* [TO DO] Whenever a line of the data below holds the string "button", copy that line.
● ● ● ● ● ● ●
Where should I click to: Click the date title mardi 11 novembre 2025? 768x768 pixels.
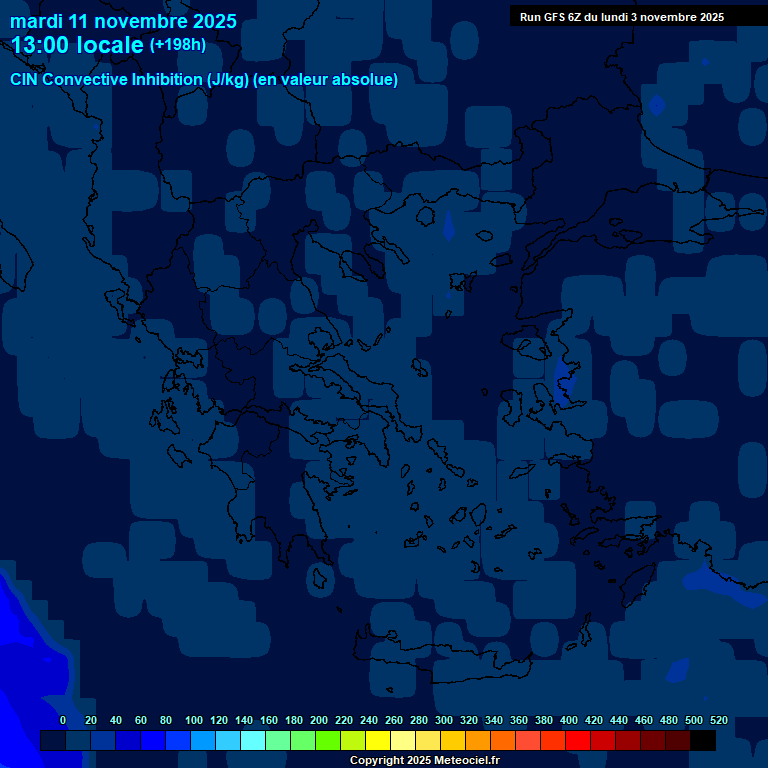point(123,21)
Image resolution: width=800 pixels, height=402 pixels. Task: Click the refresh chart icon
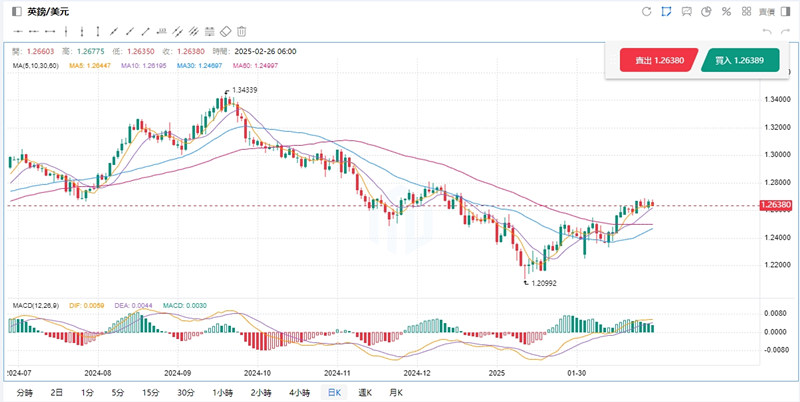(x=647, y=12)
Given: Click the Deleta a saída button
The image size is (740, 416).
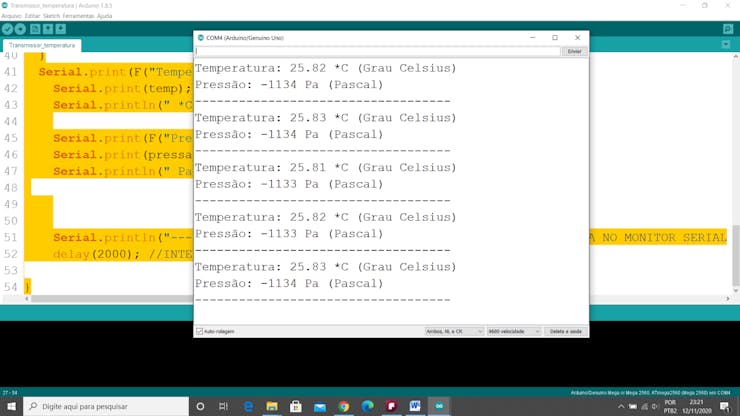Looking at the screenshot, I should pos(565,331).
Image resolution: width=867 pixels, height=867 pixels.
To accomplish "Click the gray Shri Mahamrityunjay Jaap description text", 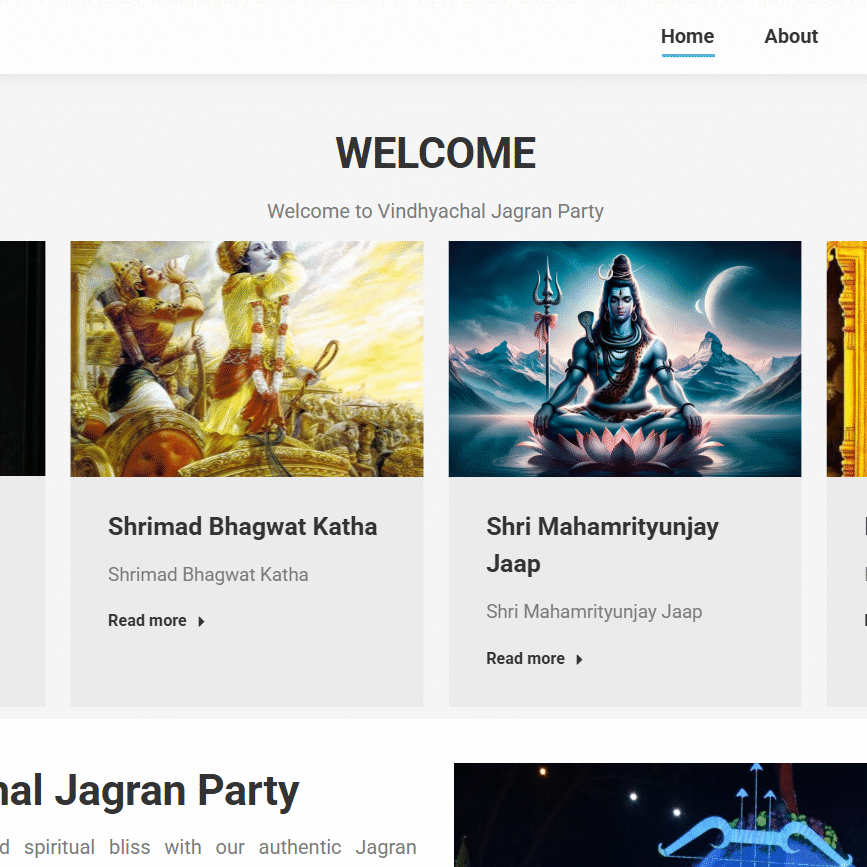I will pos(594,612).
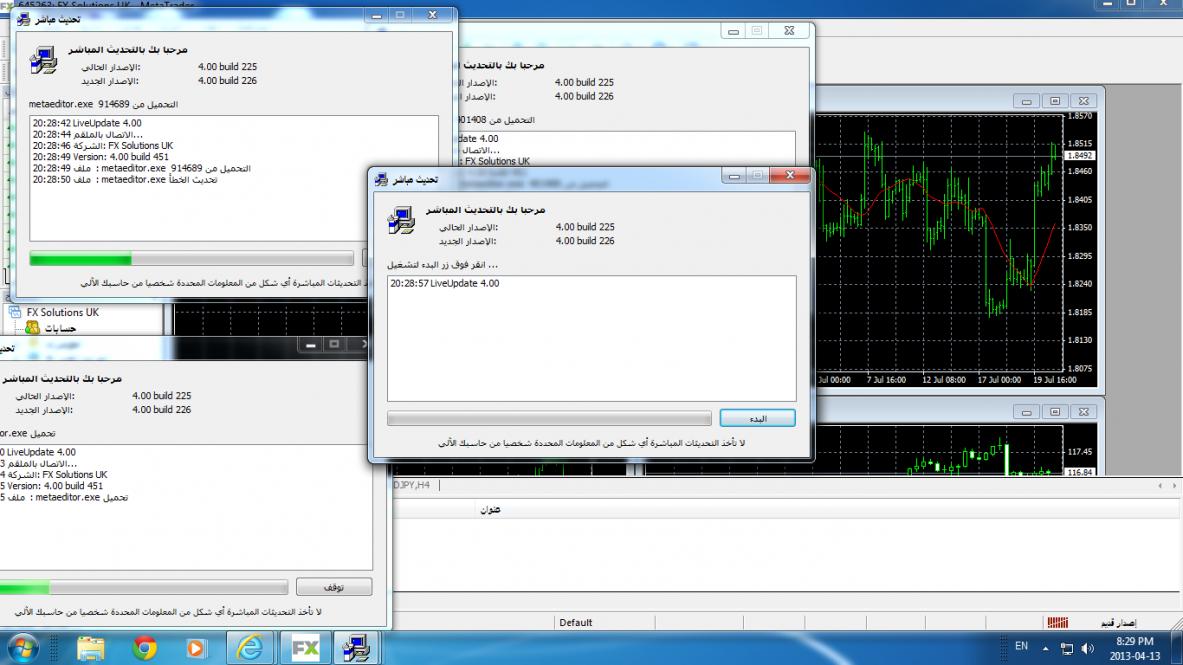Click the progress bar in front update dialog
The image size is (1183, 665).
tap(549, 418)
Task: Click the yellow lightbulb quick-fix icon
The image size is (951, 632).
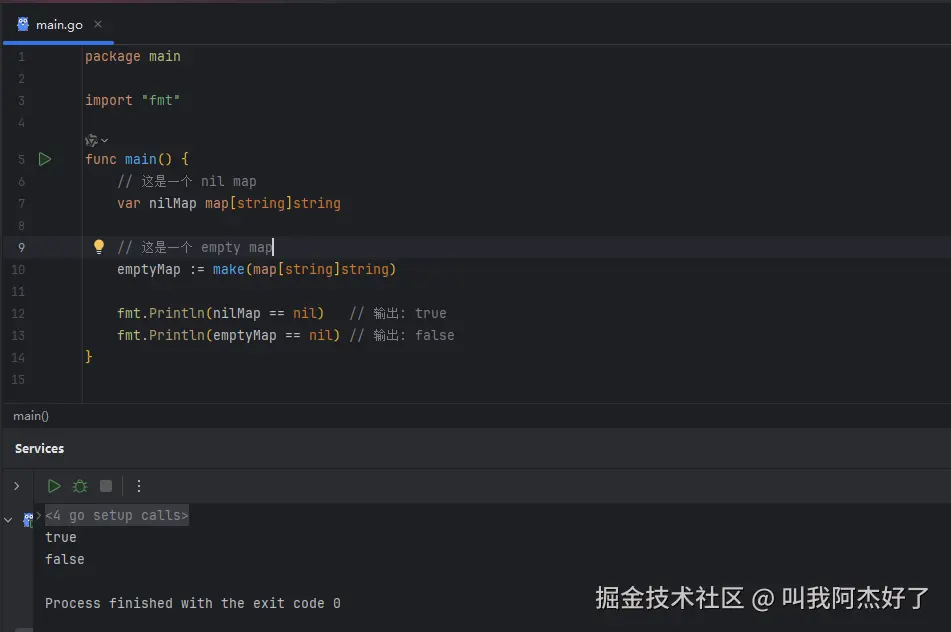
● ● ● ● ● ● ●
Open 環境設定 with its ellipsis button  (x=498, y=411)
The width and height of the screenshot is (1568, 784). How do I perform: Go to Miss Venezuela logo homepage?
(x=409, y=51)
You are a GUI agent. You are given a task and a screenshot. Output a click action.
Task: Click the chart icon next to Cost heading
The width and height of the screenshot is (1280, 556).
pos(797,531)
● ● ● ● ● ● ●
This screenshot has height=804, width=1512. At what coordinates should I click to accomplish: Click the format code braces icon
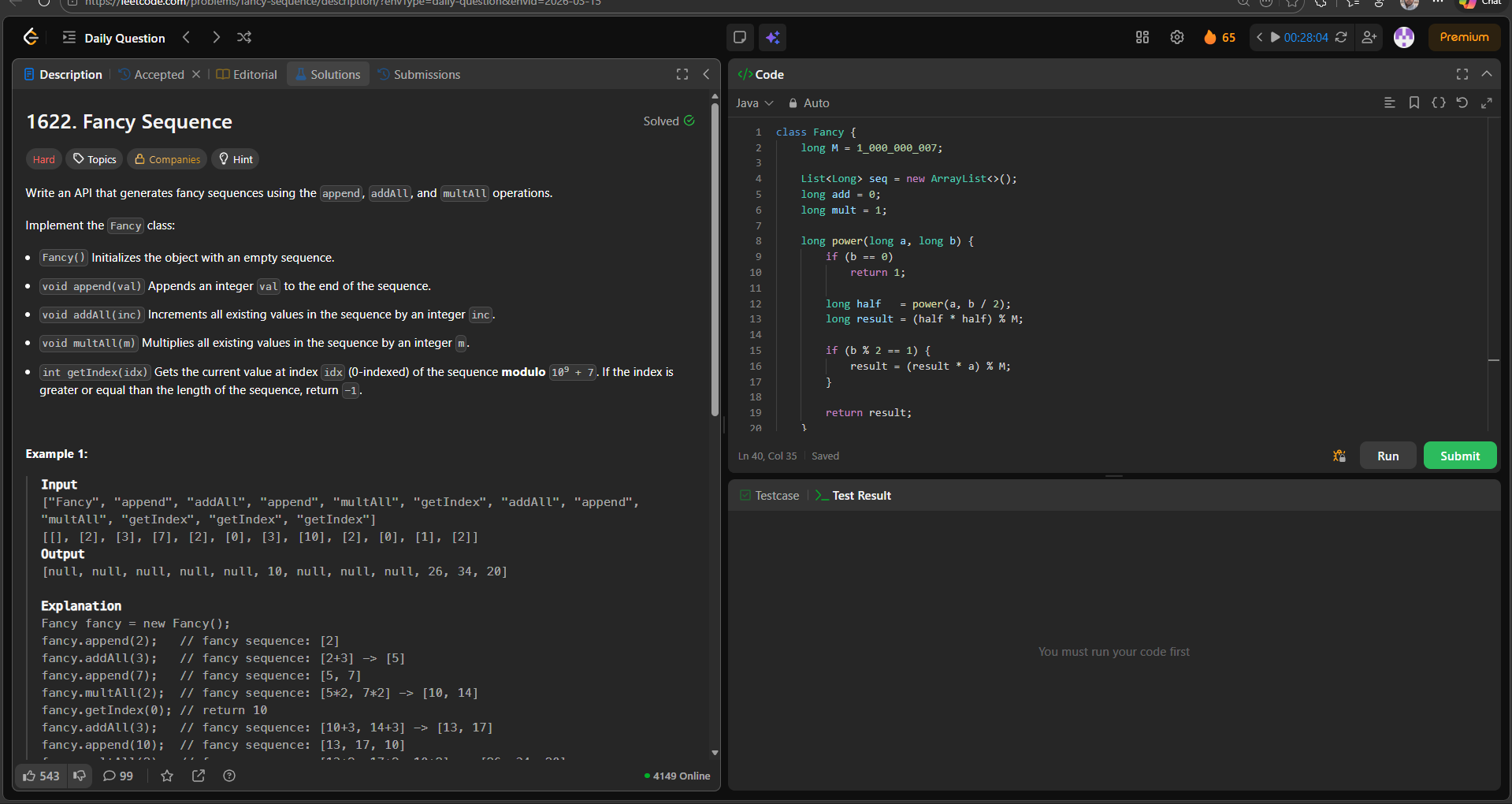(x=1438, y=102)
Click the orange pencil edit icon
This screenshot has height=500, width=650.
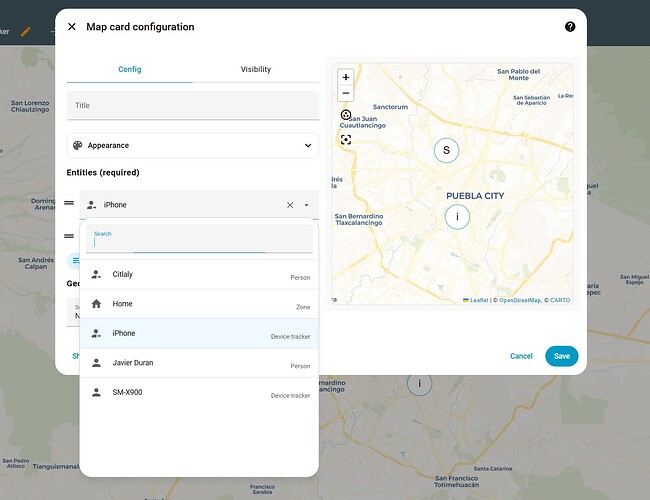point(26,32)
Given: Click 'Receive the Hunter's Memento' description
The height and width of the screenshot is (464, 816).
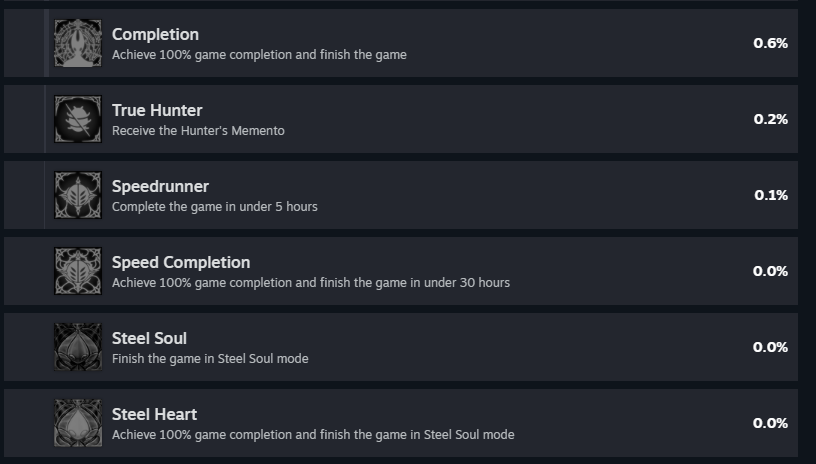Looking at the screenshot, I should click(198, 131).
● ● ● ● ● ● ●
* [FINAL ANSWER]
Given: Click the Deleta a saída button
Open 環境設定 with its ellipsis button  (x=498, y=411)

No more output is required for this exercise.